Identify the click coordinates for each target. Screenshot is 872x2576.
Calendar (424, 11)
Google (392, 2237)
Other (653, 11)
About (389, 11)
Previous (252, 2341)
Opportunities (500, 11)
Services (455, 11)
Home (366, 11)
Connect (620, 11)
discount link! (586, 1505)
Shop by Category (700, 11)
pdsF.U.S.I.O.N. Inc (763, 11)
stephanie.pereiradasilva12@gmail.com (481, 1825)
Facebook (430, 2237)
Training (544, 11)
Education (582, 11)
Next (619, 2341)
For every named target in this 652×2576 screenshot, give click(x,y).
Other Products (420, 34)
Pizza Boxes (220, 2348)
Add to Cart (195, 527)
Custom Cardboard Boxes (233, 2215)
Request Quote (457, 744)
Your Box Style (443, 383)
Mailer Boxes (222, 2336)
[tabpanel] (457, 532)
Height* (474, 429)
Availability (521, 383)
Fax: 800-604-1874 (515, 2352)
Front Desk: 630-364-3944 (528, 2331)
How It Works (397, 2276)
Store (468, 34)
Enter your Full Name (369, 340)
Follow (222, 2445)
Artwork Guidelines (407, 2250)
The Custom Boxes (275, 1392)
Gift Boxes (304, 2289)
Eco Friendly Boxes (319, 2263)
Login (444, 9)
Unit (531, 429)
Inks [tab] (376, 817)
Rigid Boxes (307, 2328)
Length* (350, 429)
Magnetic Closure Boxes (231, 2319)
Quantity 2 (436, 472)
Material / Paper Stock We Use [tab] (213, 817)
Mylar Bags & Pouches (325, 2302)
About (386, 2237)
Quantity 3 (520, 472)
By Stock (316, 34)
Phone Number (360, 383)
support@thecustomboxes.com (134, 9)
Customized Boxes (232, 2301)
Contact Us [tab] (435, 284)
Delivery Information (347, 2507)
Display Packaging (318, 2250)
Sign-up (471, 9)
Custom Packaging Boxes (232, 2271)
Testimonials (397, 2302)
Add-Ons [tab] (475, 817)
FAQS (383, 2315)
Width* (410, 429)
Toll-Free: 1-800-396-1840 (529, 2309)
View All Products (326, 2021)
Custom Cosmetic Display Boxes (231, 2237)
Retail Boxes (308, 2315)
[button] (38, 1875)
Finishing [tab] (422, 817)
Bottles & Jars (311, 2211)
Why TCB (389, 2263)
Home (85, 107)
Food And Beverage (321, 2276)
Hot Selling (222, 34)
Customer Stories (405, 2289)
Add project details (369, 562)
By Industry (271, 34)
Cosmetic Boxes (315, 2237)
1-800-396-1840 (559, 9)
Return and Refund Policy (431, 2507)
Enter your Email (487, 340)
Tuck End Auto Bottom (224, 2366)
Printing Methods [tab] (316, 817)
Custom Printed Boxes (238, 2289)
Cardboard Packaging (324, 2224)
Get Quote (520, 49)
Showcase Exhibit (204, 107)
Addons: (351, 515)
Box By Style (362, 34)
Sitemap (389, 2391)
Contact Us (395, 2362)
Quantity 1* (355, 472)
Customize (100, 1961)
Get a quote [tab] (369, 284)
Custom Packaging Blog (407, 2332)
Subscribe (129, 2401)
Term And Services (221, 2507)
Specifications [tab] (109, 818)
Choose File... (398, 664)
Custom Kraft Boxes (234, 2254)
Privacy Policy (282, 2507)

########

■ What is needed ■
Write the whole of the data out again exactly as it stands.

■ Problem solution ■
Identify the click coordinates for each target. Screenshot is 872x2576.
Calendar (424, 11)
Google (392, 2237)
Other (653, 11)
About (389, 11)
Previous (252, 2341)
Opportunities (500, 11)
Services (455, 11)
Home (366, 11)
Connect (620, 11)
discount link! (586, 1505)
Shop by Category (700, 11)
pdsF.U.S.I.O.N. Inc (763, 11)
stephanie.pereiradasilva12@gmail.com (481, 1825)
Facebook (430, 2237)
Training (544, 11)
Education (582, 11)
Next (619, 2341)
For every named target in this 652×2576 screenshot, give click(x,y).
Other Products (420, 34)
Pizza Boxes (220, 2348)
Add to Cart (195, 527)
Custom Cardboard Boxes (233, 2215)
Request Quote (457, 744)
Your Box Style (443, 383)
Mailer Boxes (222, 2336)
[tabpanel] (457, 532)
Height* (474, 429)
Availability (521, 383)
Fax: 800-604-1874 (515, 2352)
Front Desk: 630-364-3944 (528, 2331)
How It Works (397, 2276)
Store (468, 34)
Enter your Full Name (369, 340)
Follow (222, 2445)
Artwork Guidelines (407, 2250)
The Custom Boxes (275, 1392)
Gift Boxes (304, 2289)
Eco Friendly Boxes (319, 2263)
Login (444, 9)
Unit (531, 429)
Inks [tab] (376, 817)
Rigid Boxes (307, 2328)
Length* (350, 429)
Magnetic Closure Boxes (231, 2319)
Quantity 2 (436, 472)
Material / Paper Stock We Use [tab] (213, 817)
Mylar Bags & Pouches (325, 2302)
About (386, 2237)
Quantity 3 (520, 472)
By Stock (316, 34)
Phone Number (360, 383)
support@thecustomboxes.com (134, 9)
Customized Boxes (232, 2301)
Contact Us [tab] (435, 284)
Delivery Information (347, 2507)
Display Packaging (318, 2250)
Sign-up (471, 9)
Custom Packaging Boxes (232, 2271)
Testimonials (397, 2302)
Add-Ons [tab] (475, 817)
FAQS (383, 2315)
Width* (410, 429)
Toll-Free: 1-800-396-1840 (529, 2309)
View All Products (326, 2021)
Custom Cosmetic Display Boxes (231, 2237)
Retail Boxes (308, 2315)
[button] (38, 1875)
Finishing [tab] (422, 817)
Bottles & Jars (311, 2211)
Why TCB (389, 2263)
Home (85, 107)
Food And Beverage (321, 2276)
Hot Selling (222, 34)
Customer Stories (405, 2289)
Add project details (369, 562)
By Industry (271, 34)
Cosmetic Boxes (315, 2237)
1-800-396-1840 (559, 9)
Return and Refund Policy (431, 2507)
Enter your Email (487, 340)
Tuck End Auto Bottom (224, 2366)
Printing Methods [tab] (316, 817)
Custom Printed Boxes (238, 2289)
Cardboard Packaging (324, 2224)
Get Quote (520, 49)
Showcase Exhibit (204, 107)
Addons: (351, 515)
Box By Style (362, 34)
Sitemap (389, 2391)
Contact Us (395, 2362)
Quantity 1* (355, 472)
Customize (100, 1961)
Get a quote [tab] (369, 284)
Custom Packaging Blog (407, 2332)
Subscribe (129, 2401)
Term And Services (221, 2507)
Specifications [tab] (109, 818)
Choose File... (398, 664)
Custom Kraft Boxes (234, 2254)
Privacy Policy (282, 2507)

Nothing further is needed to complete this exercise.